Welcome aboard! Mega hobbies (mail order) has good prices on kits as well.


----------



## otto (Jan 1, 1970)

Ebay has some great deals on Model kits too. Sometimes they can be had for much less than retail, esp. on some older out of production kits.


----------



## MonsterModelMan (Dec 20, 2000)

Welcome timetunnel! Lots of great people and talent on the forum.
And don't be afraid to get started...people of all ages and talent levels on here. 

Over time...your skills will get even better and improve too!

Let us know what your first kit would be...may I suggest a Moebius one?

MMM


----------



## beck (Oct 22, 2003)

welcome aboard :wave: . 
hb


----------



## Trekkriffic (Mar 20, 2007)

Welcome timetunnel ! This is a neat site. Enjoy and don't be afraid to ask for tips or advice. The members here are very knowledgeable and love to help out newbies.


----------



## Dave Metzner (Jan 1, 1970)

Welcome timetunnel!


----------



## timetunnel (Apr 23, 2009)

My wife drove me to kit kraft and they had many models.

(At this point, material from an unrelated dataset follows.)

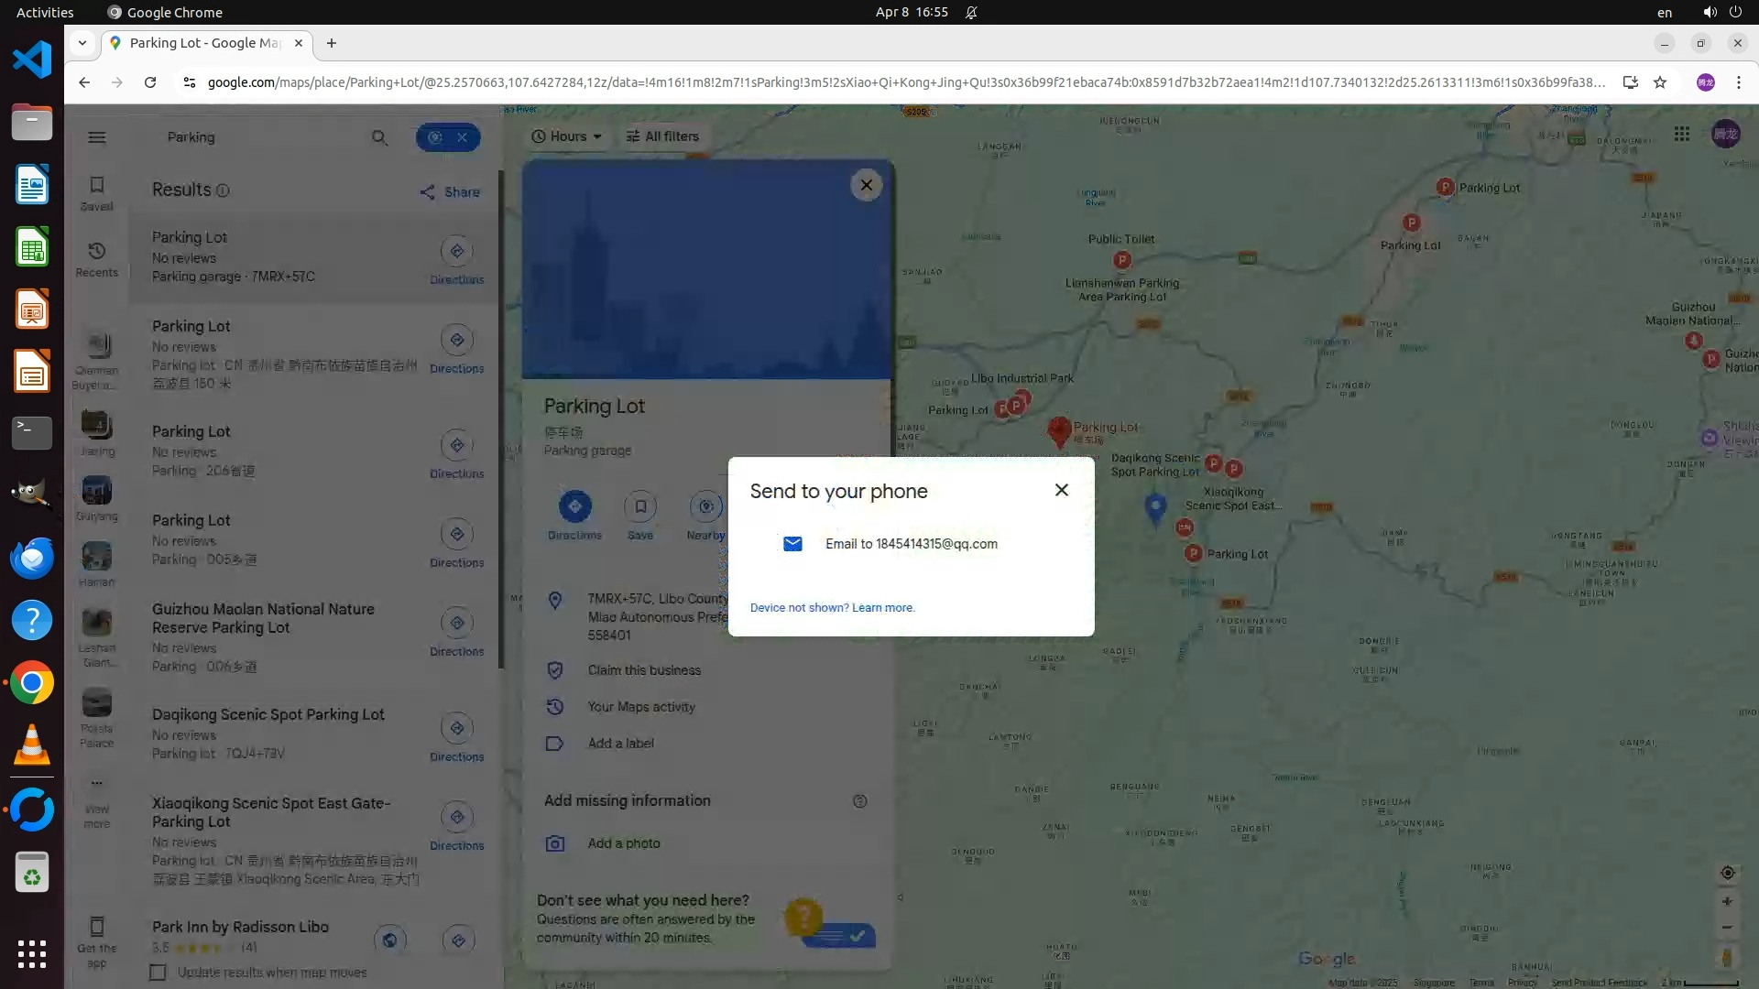This screenshot has height=989, width=1759.
Task: Open the Maps hamburger menu
Action: click(97, 137)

but she yelled at me all the way home because there is no parking.


----------



## deadmanincfan (Mar 11, 2008)

Auroranut said:


> Welcome to Hobbytalk timetunnel:wave:. Look around and make yourself comfortable.
> If you're after cool kits like Moebius among others, take teslabes advice! He's got it in one...:thumbsup:
> BTW, James, could you please stop loosening the steps? I prefer resin castings on the shelves- not plaster casts on my ankle......
> 
> Chris.


I'd rather have a bottle in front of me than a frontal lobotomy...:drunk:


----------



## Auroranut (Jan 12, 2008)

I dunno James- I had the standard Hobbytalk qualifying lobotomy and there's nothing wrong with me... I'm OK too....so am I....

Chris.


----------



## deadmanincfan (Mar 11, 2008)

:lol::lol::lol:


----------



## Auroranut (Jan 12, 2008)

Yeah teslabe. I know they were RIGHT holes. When they finished I had nothing LEFT....
( I kill me- at least I beat everyone else to it...)

Chris.


----------



## deadmanincfan (Mar 11, 2008)

On which hand?


----------



## Auroranut (Jan 12, 2008)

teslabe said:


> Alright.... We are going to do a test..... How many fingers am I holding up???

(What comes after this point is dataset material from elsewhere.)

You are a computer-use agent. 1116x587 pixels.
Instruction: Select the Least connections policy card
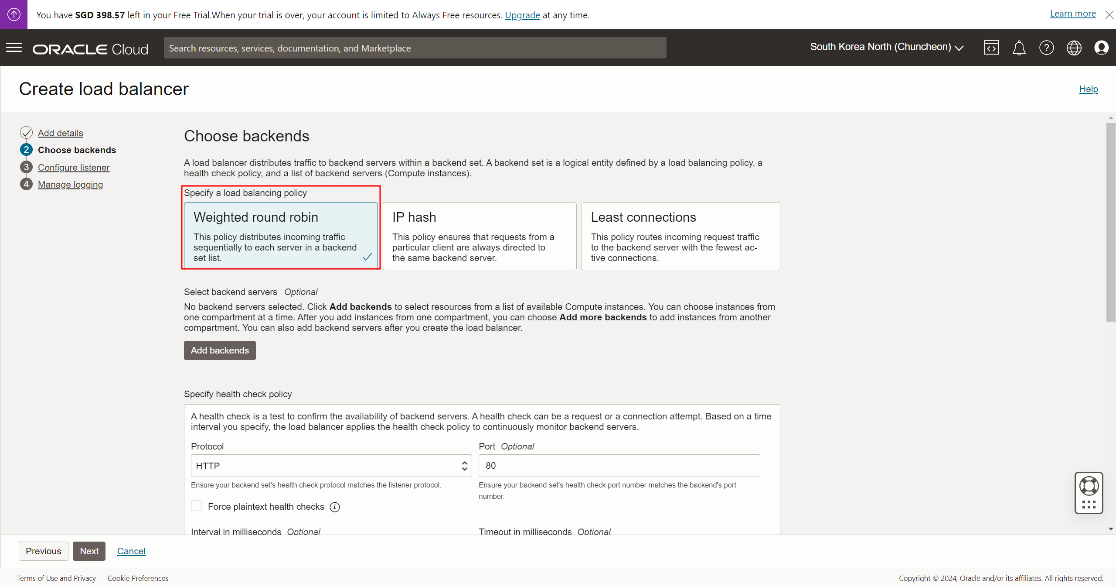pyautogui.click(x=680, y=236)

I count 11- but I'm not sure they're all fingers.....

Chris.:freak:


----------



## Thor1956 (Aug 8, 2008)

teslabe said:


> I would order from Cult TVman, no sale tax and good price.....


Welcome Timetunnel!

Steve (Cult TVman) has a great selection for some of the hard-to-find kits and references, but for the more "traditional" models, you can try Hobbylinc at: (http://www.hobbylinc.com/model/model.htm)

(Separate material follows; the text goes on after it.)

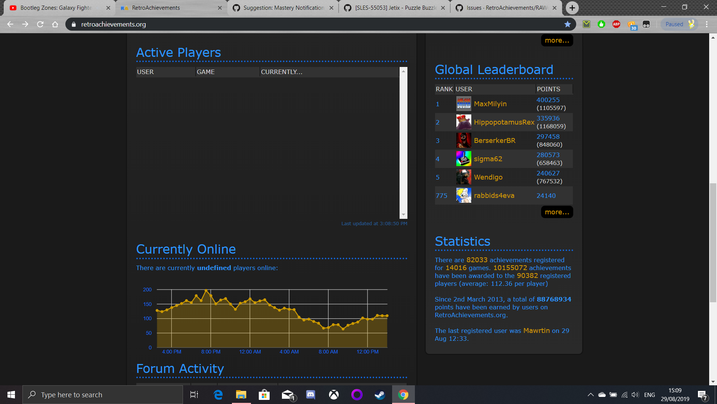This screenshot has width=717, height=404.
Task: Bookmark the page using the star icon
Action: 568,24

No offense meant Steve! :wave:


----------



## surfsup (Apr 19, 2009)

Auroranut said:


> Welcome to Hobbytalk timetunnel:wave:. Look around and make yourself comfortable.
> If you're after cool kits like Moebius among others, take teslabes advice! He's got it in one...:thumbsup:
> BTW, James, could you please stop loosening the steps? I prefer resin castings on the shelves- not plaster casts on my ankle......
> 
> Chris.


It helps if you don't have Cankles Chris..!!


----------



## Antimatter (Feb 16, 2008)

Timetunnel got sent back to another time alright. BWAHAHAHAHHAHA!!!!!


----------



## Dave Metzner (Jan 1, 1970)

Locking this thread


----------